Further attesting to Honda’s humanity is the warmth and reverence with which those he knew or worked with spoke of him. Whether it’s loved ones like his wife Kimi or colleagues like Godzilla actor Akira Takarada, the people Ryfle and Godziszewski interview paint a picture of a gentle soul who rarely, if ever, showed anger yet worked tirelessly at his craft. This is demonstrated even more clearly through Honda’s relationship with Akira Kurosawa, his film school friend and late-life collaborator.
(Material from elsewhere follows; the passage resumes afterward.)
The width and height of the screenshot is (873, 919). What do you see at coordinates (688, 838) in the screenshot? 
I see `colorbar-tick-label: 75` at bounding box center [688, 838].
Though Honda never received the critical acclaim that Kurosawa did during his lifetime, the Seven Samurai director is shown to have nothing less than the highest regard for his films and creative input, to the point of telling the crew of Kagemusha to treat his friend with the deference they showed him. Another illustrative contrast drawn between the two filmmakers is their differences in temperament: unlike the patient Honda, Kurosawa was notorious for being overdemanding and hotheaded, with it not being uncommon for him to fly off the handle over the smallest mistake. With crewmembers way in over their heads trying to placate “The Emperor” and his wrath, it says something about the respect Kurosawa had for “Ino-san” that he could only be calmed down and talked out of his towering rages by his trusted old friend.

With its keen analysis of Honda’s many-spectacled movies and invaluable sketch of his multifaceted life, Ishiro Honda: A Life in Film, from Godzilla to Kurosawa is likely to remain the definitive English-language biography of one of cinema’s most unsung artists for years to come.